In conclusion, the highlighted study 8 supports a more proactive, sleep-centered approach to cognitive preservation in focal epilepsy. In the absence of disease-modifying therapies for epilepsy-related cognitive decline, routine assessment and management of sleep disorders represent practical, low-cost strategies that may support long-term brain health. Integrating sleep-focused care into routine epilepsy management may therefore be an important component of neuroprotective practice. Although these findings associate adequate sleep with better cognition and lower dementia risk, the observational design precludes causal inference. Future randomized and mechanistic studies using objective sleep measures are needed to determine whether sleep improvement can modify cognitive outcomes in focal epilepsy.
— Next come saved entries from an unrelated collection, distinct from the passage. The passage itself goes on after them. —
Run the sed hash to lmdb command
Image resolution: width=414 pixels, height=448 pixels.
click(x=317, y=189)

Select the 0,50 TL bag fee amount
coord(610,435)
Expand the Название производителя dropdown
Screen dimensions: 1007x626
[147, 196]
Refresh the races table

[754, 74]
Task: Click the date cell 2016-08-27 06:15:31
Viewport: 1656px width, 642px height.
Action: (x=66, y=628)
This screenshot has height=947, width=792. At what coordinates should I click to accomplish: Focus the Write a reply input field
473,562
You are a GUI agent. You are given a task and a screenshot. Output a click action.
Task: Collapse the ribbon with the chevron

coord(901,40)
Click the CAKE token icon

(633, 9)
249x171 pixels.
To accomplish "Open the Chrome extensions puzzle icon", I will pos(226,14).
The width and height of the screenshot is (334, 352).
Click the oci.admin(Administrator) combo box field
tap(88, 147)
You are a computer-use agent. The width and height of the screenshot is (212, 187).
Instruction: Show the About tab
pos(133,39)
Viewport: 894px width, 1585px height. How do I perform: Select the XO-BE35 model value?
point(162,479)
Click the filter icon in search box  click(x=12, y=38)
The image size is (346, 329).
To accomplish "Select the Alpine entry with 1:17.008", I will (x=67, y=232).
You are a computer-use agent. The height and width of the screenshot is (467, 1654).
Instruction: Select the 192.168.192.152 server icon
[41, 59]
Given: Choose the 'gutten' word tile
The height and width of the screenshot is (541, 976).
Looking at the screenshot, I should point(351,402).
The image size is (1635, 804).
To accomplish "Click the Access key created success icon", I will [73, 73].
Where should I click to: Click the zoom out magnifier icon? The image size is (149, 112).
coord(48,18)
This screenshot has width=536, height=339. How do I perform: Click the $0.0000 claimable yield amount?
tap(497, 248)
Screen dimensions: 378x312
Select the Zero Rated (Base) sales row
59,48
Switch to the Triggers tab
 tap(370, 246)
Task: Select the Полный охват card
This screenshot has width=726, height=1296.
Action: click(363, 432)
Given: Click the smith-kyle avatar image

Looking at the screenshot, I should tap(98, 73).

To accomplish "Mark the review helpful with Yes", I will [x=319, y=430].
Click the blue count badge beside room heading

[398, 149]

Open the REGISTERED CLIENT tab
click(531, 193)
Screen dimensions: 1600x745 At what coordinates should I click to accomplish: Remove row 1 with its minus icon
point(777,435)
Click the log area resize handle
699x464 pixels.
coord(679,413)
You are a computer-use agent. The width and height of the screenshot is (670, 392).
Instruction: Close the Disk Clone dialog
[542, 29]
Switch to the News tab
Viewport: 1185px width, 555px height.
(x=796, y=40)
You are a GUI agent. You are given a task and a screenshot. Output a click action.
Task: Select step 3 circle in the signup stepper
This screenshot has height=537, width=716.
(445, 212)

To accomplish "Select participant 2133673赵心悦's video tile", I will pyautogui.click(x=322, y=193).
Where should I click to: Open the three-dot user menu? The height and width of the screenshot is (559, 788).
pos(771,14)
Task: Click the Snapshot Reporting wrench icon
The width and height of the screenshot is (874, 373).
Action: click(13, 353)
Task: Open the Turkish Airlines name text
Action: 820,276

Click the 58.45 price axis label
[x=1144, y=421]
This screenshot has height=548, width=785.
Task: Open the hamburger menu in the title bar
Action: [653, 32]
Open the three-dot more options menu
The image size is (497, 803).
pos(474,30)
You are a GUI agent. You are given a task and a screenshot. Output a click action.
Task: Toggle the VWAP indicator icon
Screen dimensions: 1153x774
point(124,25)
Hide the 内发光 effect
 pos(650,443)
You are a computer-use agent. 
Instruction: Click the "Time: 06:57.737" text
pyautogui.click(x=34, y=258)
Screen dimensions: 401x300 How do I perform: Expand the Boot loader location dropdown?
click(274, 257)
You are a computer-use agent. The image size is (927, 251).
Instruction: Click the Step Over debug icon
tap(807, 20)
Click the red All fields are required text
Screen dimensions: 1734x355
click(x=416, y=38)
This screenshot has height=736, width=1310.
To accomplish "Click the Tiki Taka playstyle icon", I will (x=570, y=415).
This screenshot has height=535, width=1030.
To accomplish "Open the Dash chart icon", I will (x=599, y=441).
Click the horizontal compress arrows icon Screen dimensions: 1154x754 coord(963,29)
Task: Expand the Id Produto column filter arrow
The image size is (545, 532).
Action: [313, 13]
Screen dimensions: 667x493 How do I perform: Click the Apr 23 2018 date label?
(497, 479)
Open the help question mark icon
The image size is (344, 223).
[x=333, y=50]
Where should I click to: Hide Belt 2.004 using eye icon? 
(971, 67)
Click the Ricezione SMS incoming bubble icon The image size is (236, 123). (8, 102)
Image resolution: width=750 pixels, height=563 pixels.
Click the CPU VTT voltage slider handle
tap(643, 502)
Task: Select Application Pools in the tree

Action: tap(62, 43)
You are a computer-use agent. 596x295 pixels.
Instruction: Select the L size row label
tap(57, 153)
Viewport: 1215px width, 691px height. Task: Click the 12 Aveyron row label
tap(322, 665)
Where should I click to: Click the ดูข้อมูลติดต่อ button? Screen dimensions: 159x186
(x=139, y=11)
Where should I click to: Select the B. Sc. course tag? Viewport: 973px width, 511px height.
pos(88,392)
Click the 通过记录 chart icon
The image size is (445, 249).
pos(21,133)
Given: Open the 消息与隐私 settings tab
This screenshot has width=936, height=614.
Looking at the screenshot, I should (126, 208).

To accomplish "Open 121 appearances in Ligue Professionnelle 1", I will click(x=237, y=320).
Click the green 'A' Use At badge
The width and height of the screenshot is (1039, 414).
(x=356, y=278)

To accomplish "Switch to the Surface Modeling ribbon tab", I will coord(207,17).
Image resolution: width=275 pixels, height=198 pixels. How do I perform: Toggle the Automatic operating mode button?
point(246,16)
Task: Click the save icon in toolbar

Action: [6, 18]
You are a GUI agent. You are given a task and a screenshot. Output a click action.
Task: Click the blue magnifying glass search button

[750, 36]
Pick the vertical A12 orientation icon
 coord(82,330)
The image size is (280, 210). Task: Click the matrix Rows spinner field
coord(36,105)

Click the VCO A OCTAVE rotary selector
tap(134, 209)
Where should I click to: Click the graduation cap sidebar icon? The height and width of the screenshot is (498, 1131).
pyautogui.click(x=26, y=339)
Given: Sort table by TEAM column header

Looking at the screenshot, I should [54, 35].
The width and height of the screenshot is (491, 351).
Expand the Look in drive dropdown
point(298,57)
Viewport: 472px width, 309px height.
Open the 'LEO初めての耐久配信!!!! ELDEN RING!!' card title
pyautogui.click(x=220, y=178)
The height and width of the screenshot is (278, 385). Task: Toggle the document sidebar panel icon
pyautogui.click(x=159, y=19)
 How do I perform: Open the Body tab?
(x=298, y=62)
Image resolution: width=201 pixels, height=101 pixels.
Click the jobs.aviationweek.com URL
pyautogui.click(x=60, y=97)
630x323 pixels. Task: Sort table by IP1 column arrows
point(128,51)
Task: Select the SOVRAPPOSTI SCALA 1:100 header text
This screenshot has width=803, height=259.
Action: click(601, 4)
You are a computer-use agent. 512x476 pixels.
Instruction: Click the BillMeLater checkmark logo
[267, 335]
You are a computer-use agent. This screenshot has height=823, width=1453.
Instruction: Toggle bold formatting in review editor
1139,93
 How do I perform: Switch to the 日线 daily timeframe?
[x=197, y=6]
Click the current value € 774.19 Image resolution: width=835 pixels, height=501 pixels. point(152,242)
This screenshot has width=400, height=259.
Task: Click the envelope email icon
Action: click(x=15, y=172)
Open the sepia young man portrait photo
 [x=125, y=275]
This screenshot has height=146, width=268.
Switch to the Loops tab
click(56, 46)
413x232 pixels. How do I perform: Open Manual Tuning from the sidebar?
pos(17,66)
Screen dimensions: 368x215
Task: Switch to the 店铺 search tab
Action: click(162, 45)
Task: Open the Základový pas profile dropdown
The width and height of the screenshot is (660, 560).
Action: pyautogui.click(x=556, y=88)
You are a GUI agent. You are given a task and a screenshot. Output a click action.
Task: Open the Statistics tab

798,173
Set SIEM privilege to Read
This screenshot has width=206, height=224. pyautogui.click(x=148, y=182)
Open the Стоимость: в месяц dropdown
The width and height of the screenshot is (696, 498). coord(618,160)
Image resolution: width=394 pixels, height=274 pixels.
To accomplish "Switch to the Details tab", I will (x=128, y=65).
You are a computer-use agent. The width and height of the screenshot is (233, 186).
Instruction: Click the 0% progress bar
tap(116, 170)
In the interim, clinicians may reasonably encourage patients to “sleep smarter”—prioritizing sufficient, high-quality sleep as a simple and actionable strategy to support long-term cognitive health in focal epilepsy.
Footnotes
Declaration of Conflicting Interests
The author declared no potential conflicts of interest with respect to the research, authorship, and/or publication of this article.
Funding
The author received no financial support for the research, authorship, and/or publication of this article.